Task to complete:
Set down nothing but the lines from the one containing "The height and width of the screenshot is (820, 1130)." to the final line of the material, exactly as written, and drop the pictures.

Record extracts:
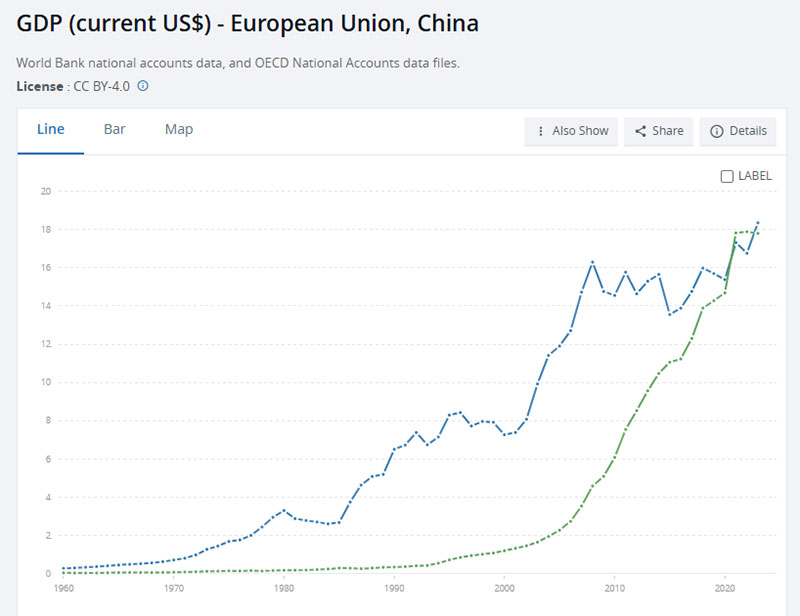
Task: Click the 2020 x-axis label
Action: point(725,589)
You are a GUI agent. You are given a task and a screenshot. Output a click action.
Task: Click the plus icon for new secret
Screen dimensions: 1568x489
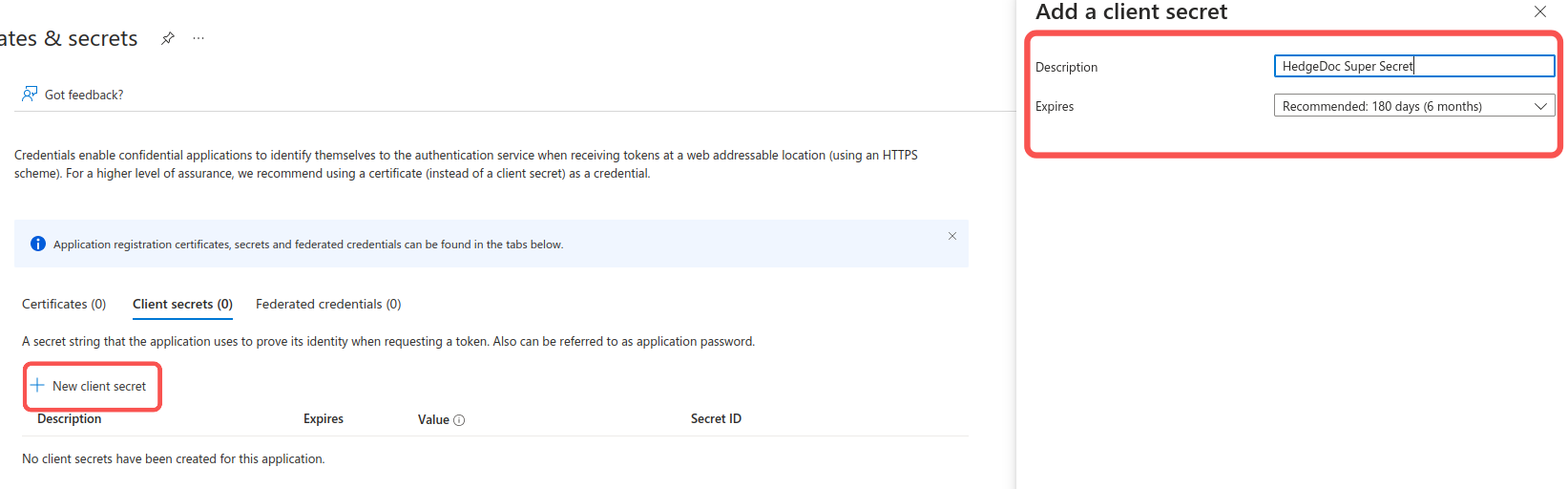pos(37,385)
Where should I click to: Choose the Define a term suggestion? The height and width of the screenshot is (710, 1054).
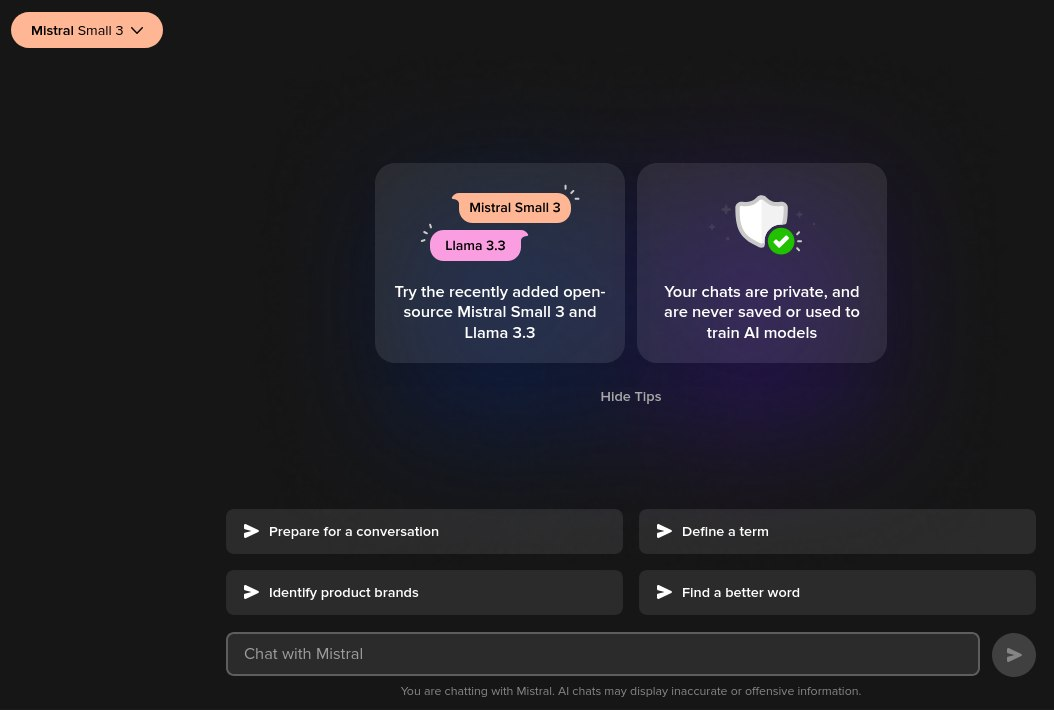click(837, 531)
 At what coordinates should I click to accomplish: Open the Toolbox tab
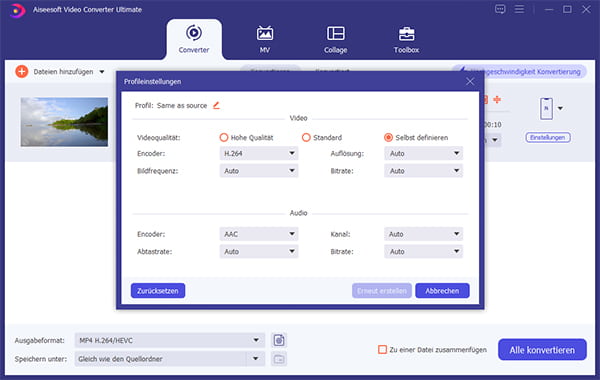pyautogui.click(x=406, y=39)
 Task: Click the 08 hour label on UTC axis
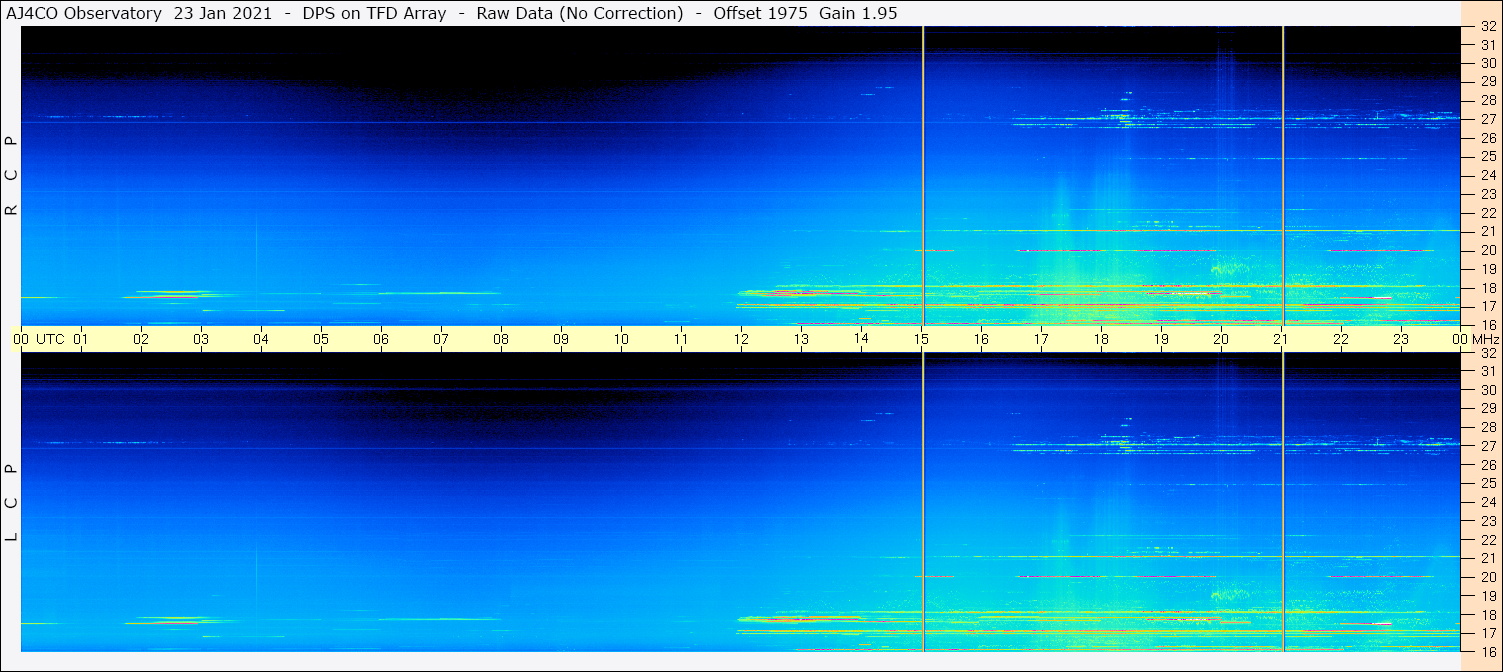pos(501,339)
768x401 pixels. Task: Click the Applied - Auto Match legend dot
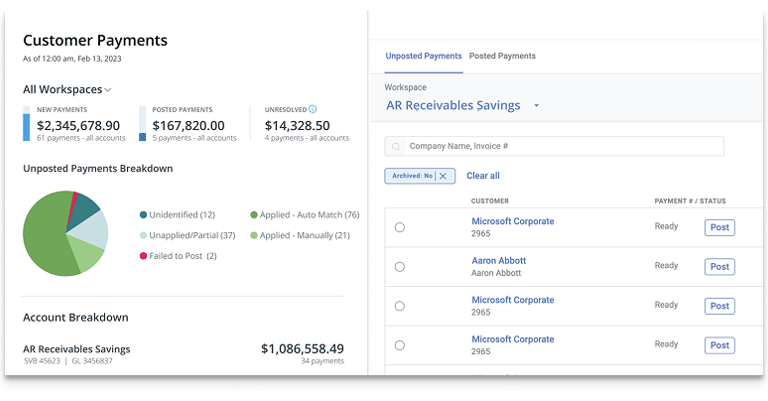click(x=253, y=215)
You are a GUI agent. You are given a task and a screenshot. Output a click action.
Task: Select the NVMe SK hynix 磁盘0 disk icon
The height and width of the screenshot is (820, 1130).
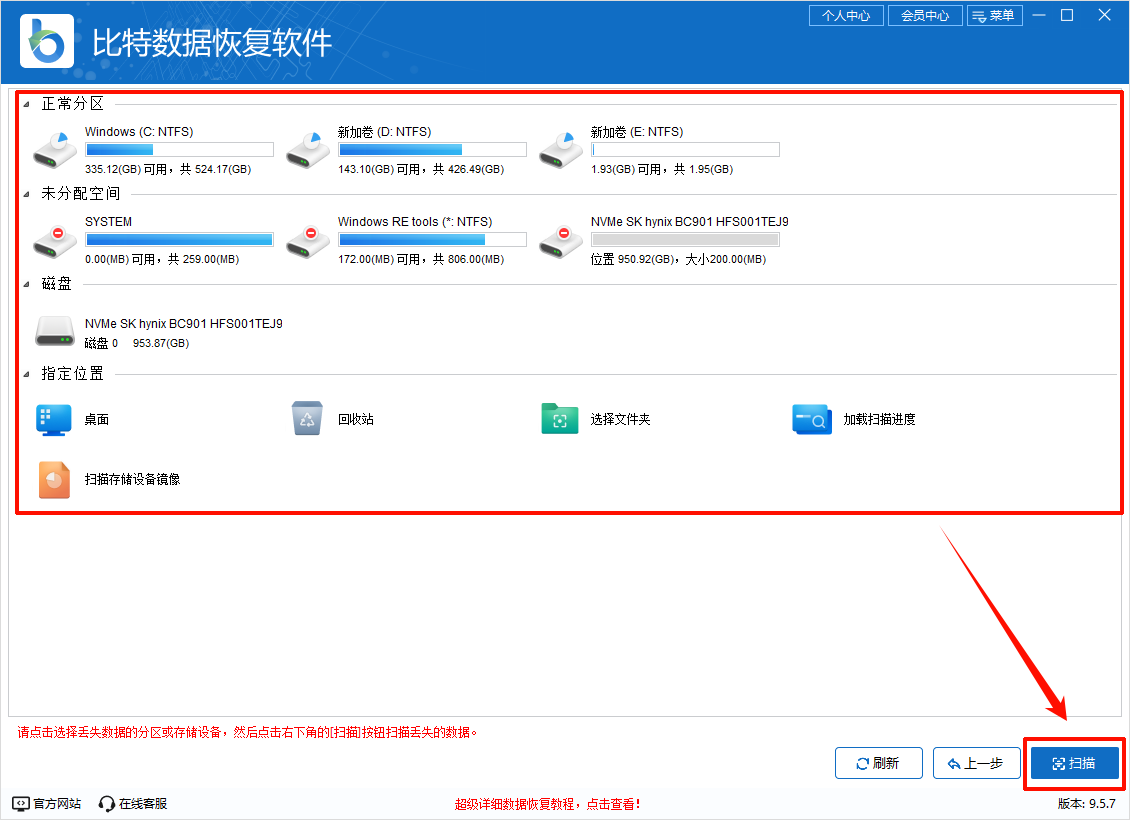pyautogui.click(x=55, y=330)
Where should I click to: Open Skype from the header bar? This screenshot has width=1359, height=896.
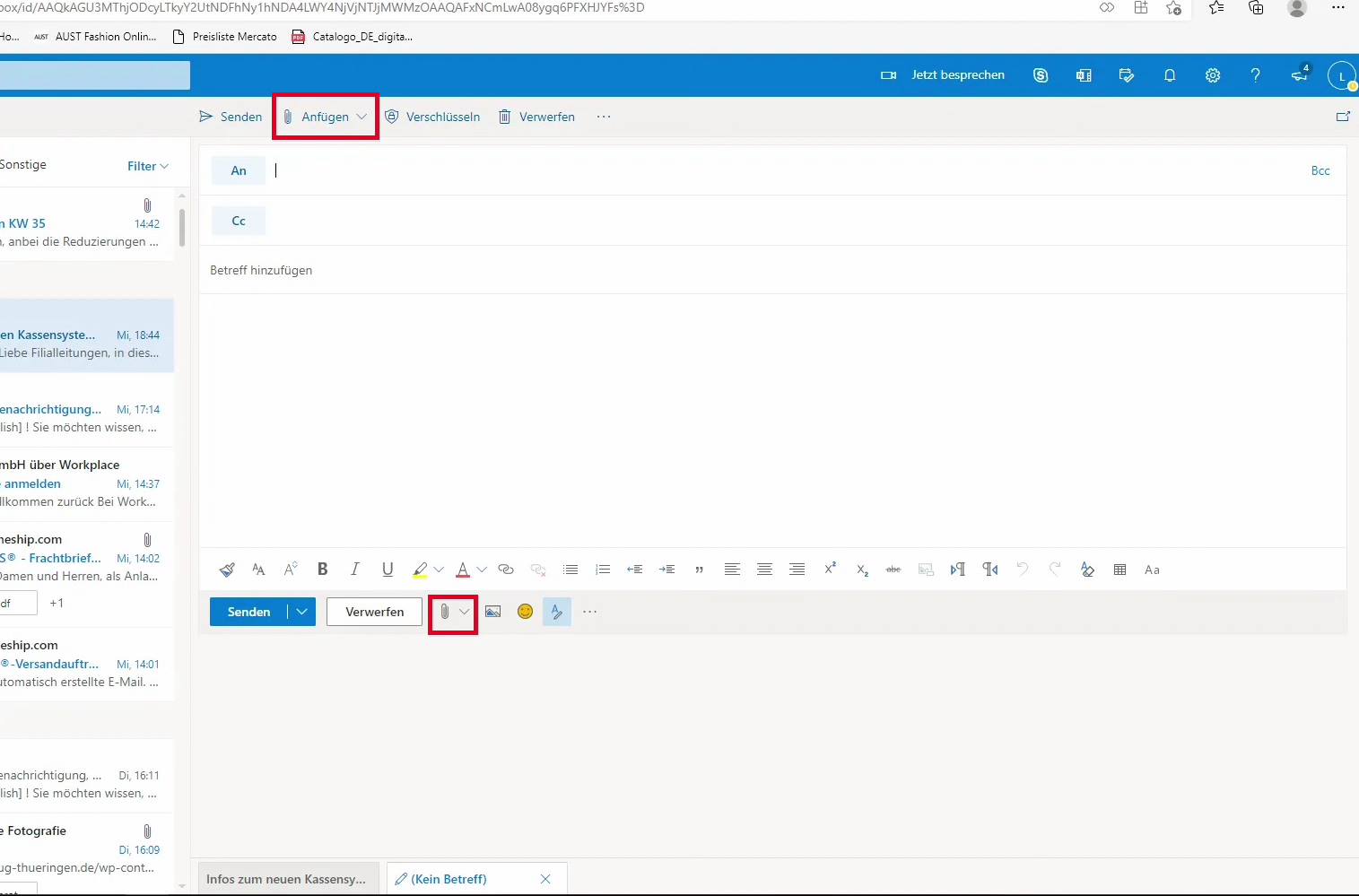(x=1041, y=75)
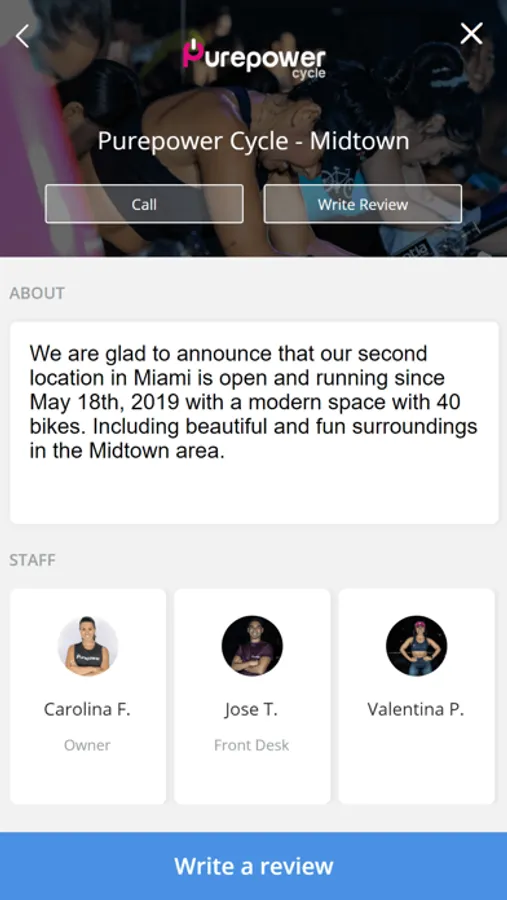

Result for this exercise:
The height and width of the screenshot is (820, 1130).
pyautogui.click(x=55, y=330)
Where should I click to: Open Skype from the header bar? This screenshot has width=1359, height=896.
(x=1041, y=75)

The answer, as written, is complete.